#### Source passage:
# Gaston Co NC - 8484 F PTS 12/15



## pamela berger (Jun 19, 2008)

http://www.co.gaston.nc.us follow links to AS, select Others and Dogs, she is #8484 cage F12, tan/blk, release date is 12/15 (this is the PTS date, done that morning before shelter opens so plans have to be in place before shelter closes on 12/14). SHe could be in Others because of illness, injury, timidness, etc. She is not on adoption floor.








[/img]


----------



## eadavis (Nov 11, 2007)

Having dealt with this shelter I can tell you they mean what they say about being there the day before. I almost didn't get Savannah and Bette because of it. You can sometimes beg for a day but that's about it. If you want to help this poor girl I suggest you do it very very quickly. We are not too far away if someone wants to help sponsor.


----------



## pamela berger (Jun 19, 2008)

bump


----------



## Sue F (Oct 3, 2007)

This dog got a reprieve until tomorrow.....anyone?

There are two other shepherds at Gaston...

I might be able to help pull/transport to a vet this week....let me know.


----------



## rjvamp (Aug 23, 2008)

bump


----------



## eadavis (Nov 11, 2007)

Can someone call about her tomorrow? With sponsorship she can come here to the kennel. Anyone know why she is not on the general floor?


----------



## eadavis (Nov 11, 2007)

I have called about this girl-there is also a male there. This girl is noted to not be good with small kids or small dogs. I think her time is up today at 4 PM but the lady wasn't sure-Lisa is not there today.


----------



## Sue F (Oct 3, 2007)

She was supposed to be PTS yesterday, she got a one day reprieve. 4pm is it.


----------

#### Material:
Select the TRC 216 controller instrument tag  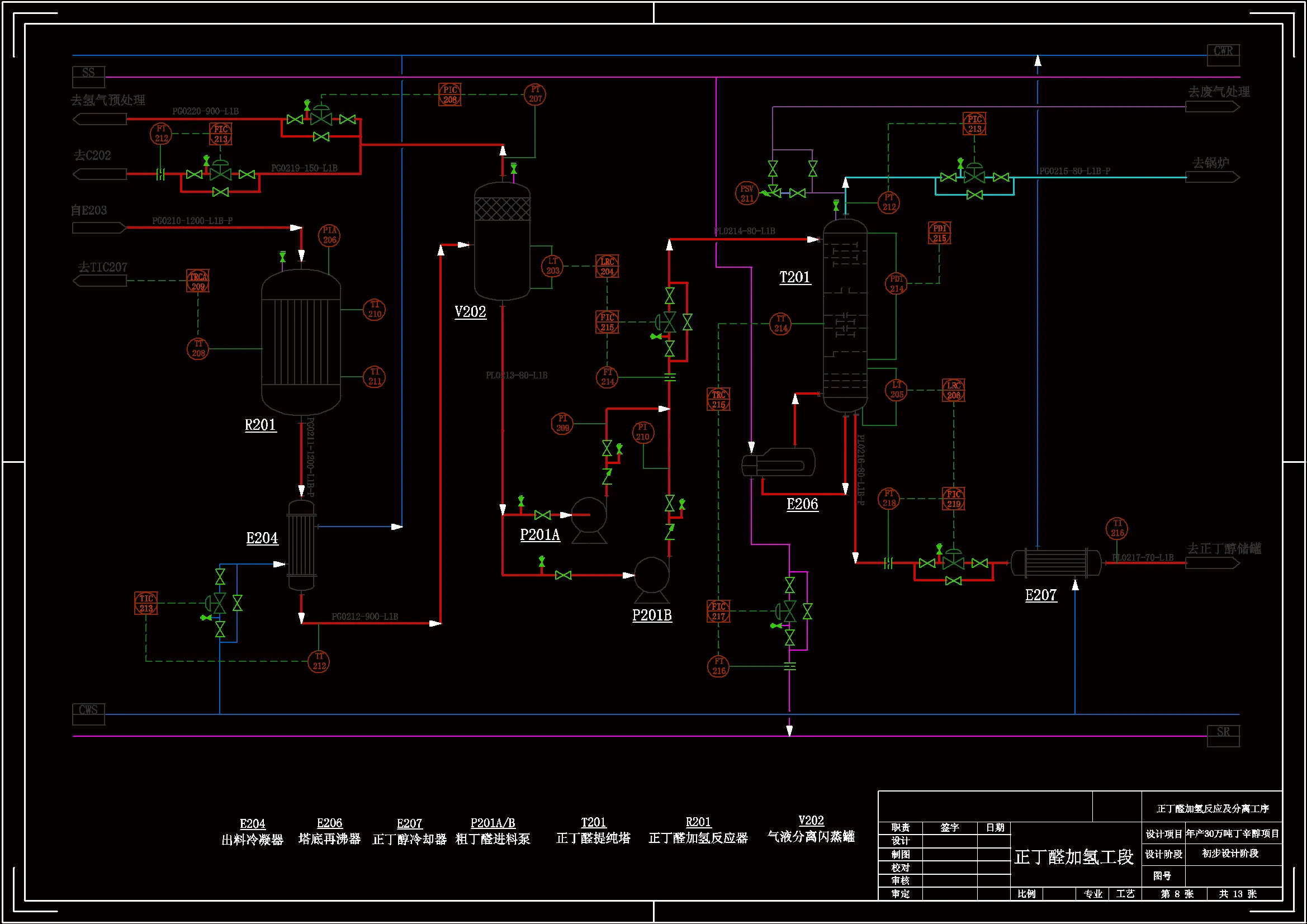[x=718, y=399]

#### Stated exercise:
Copy the entire forum thread about the Gaston County shelter dog above, word for word.

#### Problem solution:
# Gaston Co NC - 8484 F PTS 12/15



## pamela berger (Jun 19, 2008)

http://www.co.gaston.nc.us follow links to AS, select Others and Dogs, she is #8484 cage F12, tan/blk, release date is 12/15 (this is the PTS date, done that morning before shelter opens so plans have to be in place before shelter closes on 12/14). SHe could be in Others because of illness, injury, timidness, etc. She is not on adoption floor.








[/img]


----------



## eadavis (Nov 11, 2007)

Having dealt with this shelter I can tell you they mean what they say about being there the day before. I almost didn't get Savannah and Bette because of it. You can sometimes beg for a day but that's about it. If you want to help this poor girl I suggest you do it very very quickly. We are not too far away if someone wants to help sponsor.


----------



## pamela berger (Jun 19, 2008)

bump


----------



## Sue F (Oct 3, 2007)

This dog got a reprieve until tomorrow.....anyone?

There are two other shepherds at Gaston...

I might be able to help pull/transport to a vet this week....let me know.


----------



## rjvamp (Aug 23, 2008)

bump


----------



## eadavis (Nov 11, 2007)

Can someone call about her tomorrow? With sponsorship she can come here to the kennel. Anyone know why she is not on the general floor?


----------



## eadavis (Nov 11, 2007)

I have called about this girl-there is also a male there. This girl is noted to not be good with small kids or small dogs. I think her time is up today at 4 PM but the lady wasn't sure-Lisa is not there today.


----------



## Sue F (Oct 3, 2007)

She was supposed to be PTS yesterday, she got a one day reprieve. 4pm is it.


----------